Regarding nephrocalcinosis, it has been described as a frequent complication (45%) of early appearance (median of 4.6 years) (19, 20). In serious cases of this complication, patients are at high risk of developing CKD and high blood pressure (17).
In a cohort of patients with XLHR rickets (n = 21), 76% of women with a median age of 0.9 years (10.8 months) at the time of diagnosis, treated with conventional therapy, nephrocalcinosis was developed in 45% of cases, there was dental involvement in 43% of the patients and persistent deformities in 62%. Nephrocalcinosis occurred within the first 5 years of treatment, probably associated with high doses of phosphates or earlier initiation of treatment (20).
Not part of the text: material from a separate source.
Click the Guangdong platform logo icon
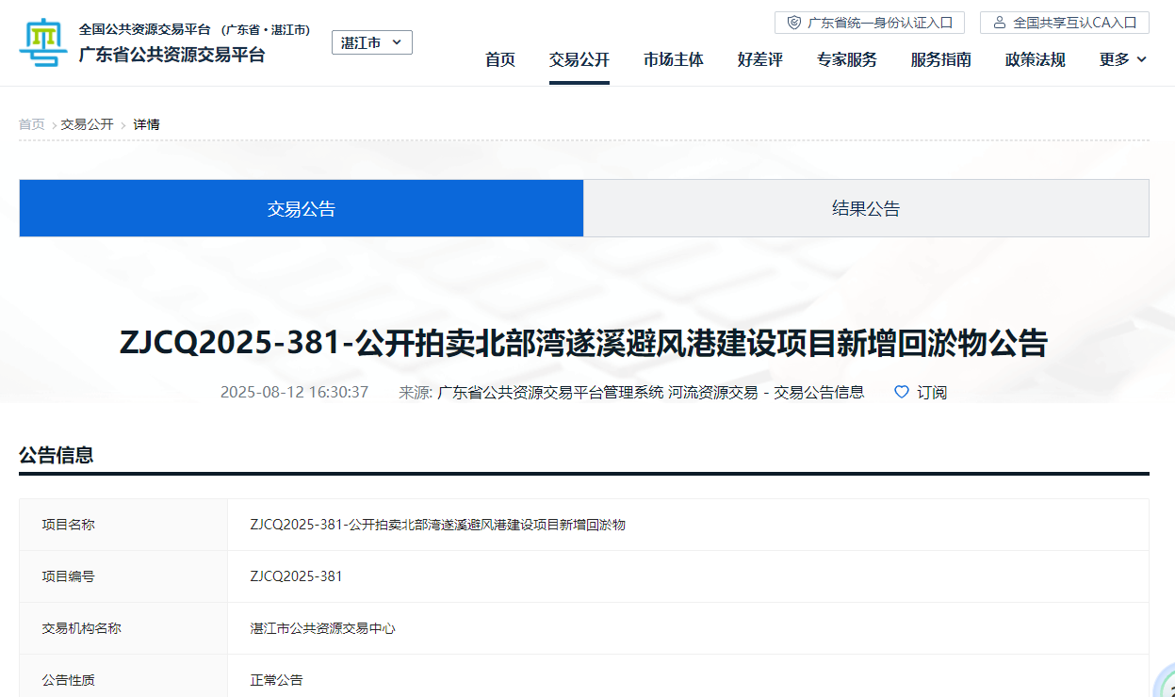The width and height of the screenshot is (1175, 697). coord(43,41)
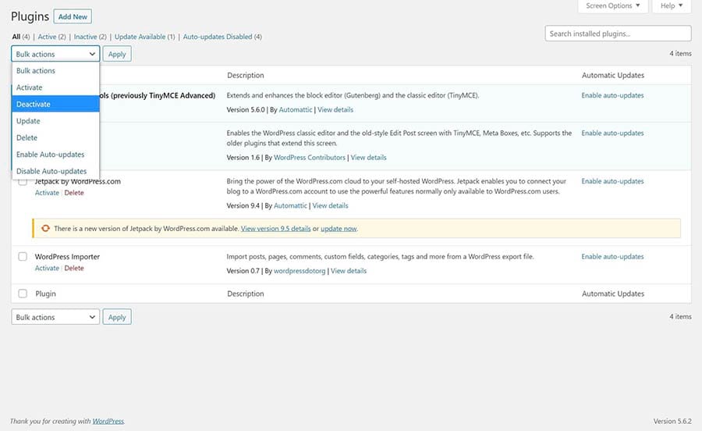Screen dimensions: 702x431
Task: Tick the WordPress Importer plugin checkbox
Action: pyautogui.click(x=23, y=257)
Result of the therapy with Burosumab in patients with XLHR; the following adverse events have been reported in a time horizon of 64 weeks of treatment: pain in the administration site (57%), headache (54%), pain in the extremities (42%), decreased concentration of 1,25 (OH)2 D (28%), skin rash (23%), dental pain (19%), dental abscess (Burosumab 28% vs. conventional 9%), myalgia (14%) and dizziness (11%) (10, 17, 42). Due to the recent inclusion of this drug in the management of XLHR, it is probable that the accumulated follow-up time until now has not allowed us to evaluate complications associated to Burosumab and that the ongoing studies will allow us to know this information in detail later.
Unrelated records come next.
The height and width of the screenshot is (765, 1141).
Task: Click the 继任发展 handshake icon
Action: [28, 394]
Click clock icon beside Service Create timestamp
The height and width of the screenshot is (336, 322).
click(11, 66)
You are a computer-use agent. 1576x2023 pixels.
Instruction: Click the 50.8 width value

There are no available data on carcinogenicity, teratogenicity, and mutagenicity; long-term studies are required in this regard.
Recommendations
• The complications associated with conventional treatment for XLHR are: hypercalciuria, nephrocalcinosis, secondary or tertiary hyperparathyroidism, nephrolithiasis, ectopic calcification, and alterations in renal function.
Regarding the treatment with Burosumab, the presentation of hyperphosphatemia, dental abscesses and heterotopic calcifications have been described as complications. More studies are needed to clarify the long-term complications of Burosumab therapy.
Expert opinion. Not graded
• High doses of phosphate solution can cause side effects such as emesis, abdominal pain, and diarrhea; for this reason, it is recommended to distribute the dose throughout the day, for example, diluted in a bottle of water to be taken for several hours.
• To avoid side effects of the phosphate solution and to improve adherence in adults and adolescents, it is suggested to distribute the daily dose in 3 to 4 doses during the day. If hypercalciuria occurs as a complication of the treatment (high doses of calcitriol and/or low doses of phosphates or lack of adherence to dietary treatment), it is recommended to reduce the dose of calcitriol and reinforce the diet. If hypercalciuria persists or nephrocalcinosis is detected during the follow-up, it should be considered to suspend treatment and reassess with the treating team for its adjustment.
Strong in favor
• It is recommended to manage the hypercalciuria with hydrochlorothiazide (at a dose of 1 mg/kg in children and a maximum dose of 50 mg in adults) with strict monitoring of side effects such as: hypotension, hypokalemia, hyponatremia, or hypomagnesemia.
Strong in favor
• In case that secondary hyperparathyroidism appears in patients who are under conventional treatment, is recommended to increase the dose of calcitriol or reduce the dose of phosphate salts. If the condition persists despite these adjustments, it is suggested to consider discontinuing the phosphate and calcitriol solution and evaluate the treatment adjustment with the interdisciplinary team.
Strong in favor
• In case that secondary hyperparathyroidism appears in patients who are under conventional treatment, is recommended to increase the dose of calcitriol and/or reduce the dose of phosphate salts. If the condition persists despite these adjustments, it is suggested to rule out tertiary hyperparathyroidism and consider its management with the interdisciplinary team.